Source passage:
────────────────────────────────────────

The San Francisco Board of Education voted Tuesday to paint over a mural depicting scenes in the life of George Washington at a high school bearing his name after an advisory board said the artwork doesn’t represent the school’s values.
Painted in 1936 by Victor Arnautoff, a native of Russia and protege of muralist Diego Rivera, the mural at the 2,000-student public school was commissioned by the Federal Art Project — a New Deal program to fund visual arts.
Parts of Arnautoff’s 13-panel mural, such as an image of Washington standing over a dead Native American as he directs white frontiersmen, seem critical of U.S. imperialism and capitalism.
Arnautoff, a Communist Party member in the 1930s who was interrogated by the House Un-American Activities Committee, returned to the Soviet Union before his death in 1979.
However, after an advisory group recommended the mural be removed in February, the school board unanimously approved a motion Tuesday to paint over it or “develop a project that removes the mural from public view using solid panels or equivalent material.”
Board Vice President Mark Sanchez, who brought the motion, said removing the mural from view, no matter what the artist’s intentions, would serve as a “fresh start.”
“It’s always an issue when anyone wants to remove or cover or displace art,” he said. “But there are countervailing issues we had to look at as well. We believe students shouldn’t be exposed to violent imagery — that it’s degrading.”

────────────────────────────────────────

Data block:
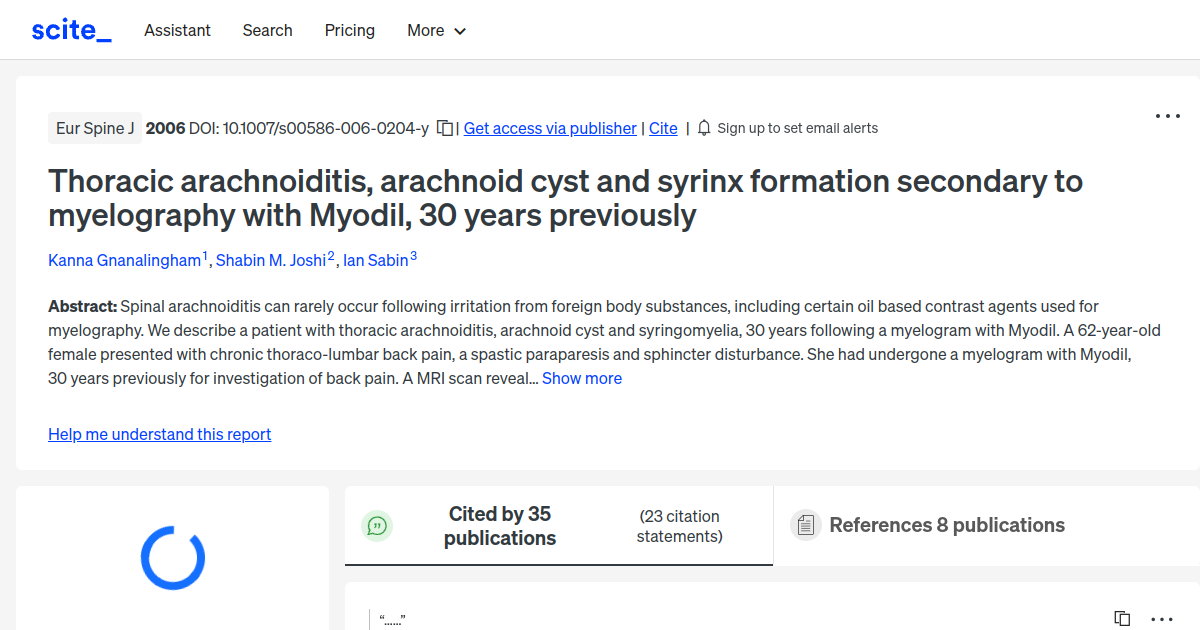Image resolution: width=1200 pixels, height=630 pixels.
Task: Copy the citation statement with the copy icon
Action: (x=1122, y=619)

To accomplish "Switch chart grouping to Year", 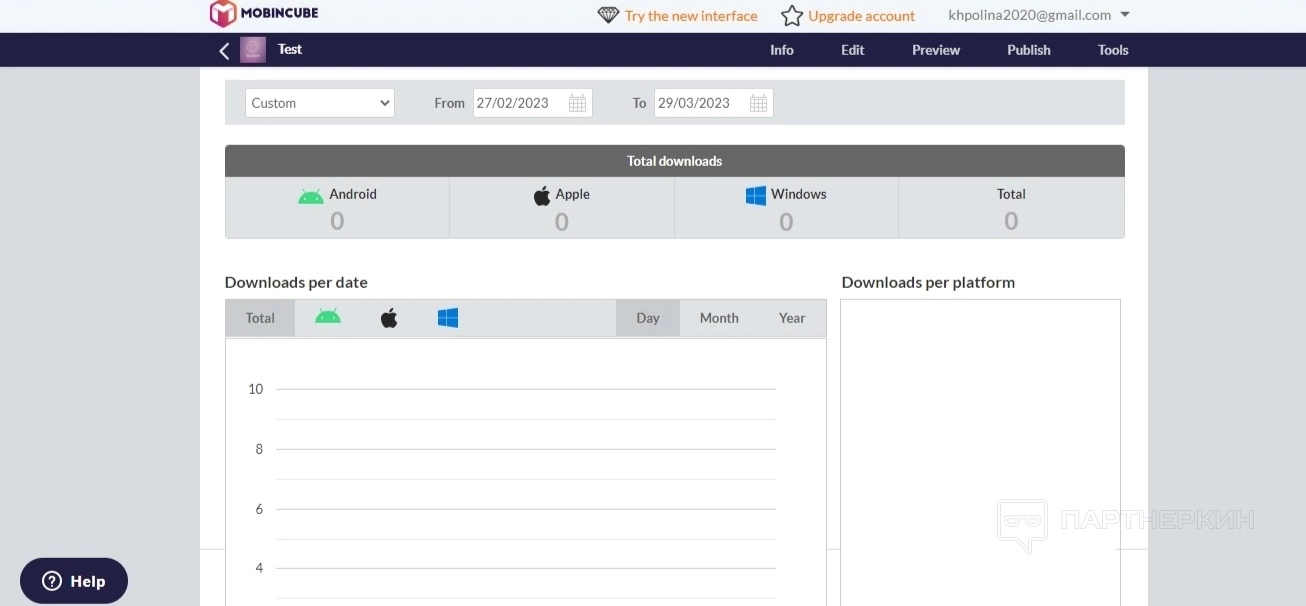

────────────────────────────────────────

Directive 1:
In the article about the Washington mural, who painted the mural and in what year?
Directive 2:
Does each statement agree with the article about the Washington mural? Answer yes or no for (a), (b) and (c), and quote the deciding words. (a) The mural is made up of 13 panels. (b) The school board's vote on the motion was split. (c) The Federal Art Project commissioned the mural.
Directive 3:
Retype the passage of the article about the Washington mural that begins at the words "Painted in 1936" and stops after "death in 1979.".

Correct result 1:
Victor Arnautoff painted it in 1936.

Correct result 2:
(a) Yes: "Arnautoff’s 13-panel mural"
(b) No: "the school board unanimously approved a motion Tuesday"
(c) Yes: "the mural at the 2,000-student public school was commissioned by the Federal Art Project"

Correct result 3:
Painted in 1936 by Victor Arnautoff, a native of Russia and protege of muralist Diego Rivera, the mural at the 2,000-student public school was commissioned by the Federal Art Project — a New Deal program to fund visual arts.
Parts of Arnautoff’s 13-panel mural, such as an image of Washington standing over a dead Native American as he directs white frontiersmen, seem critical of U.S. imperialism and capitalism.
Arnautoff, a Communist Party member in the 1930s who was interrogated by the House Un-American Activities Committee, returned to the Soviet Union before his death in 1979.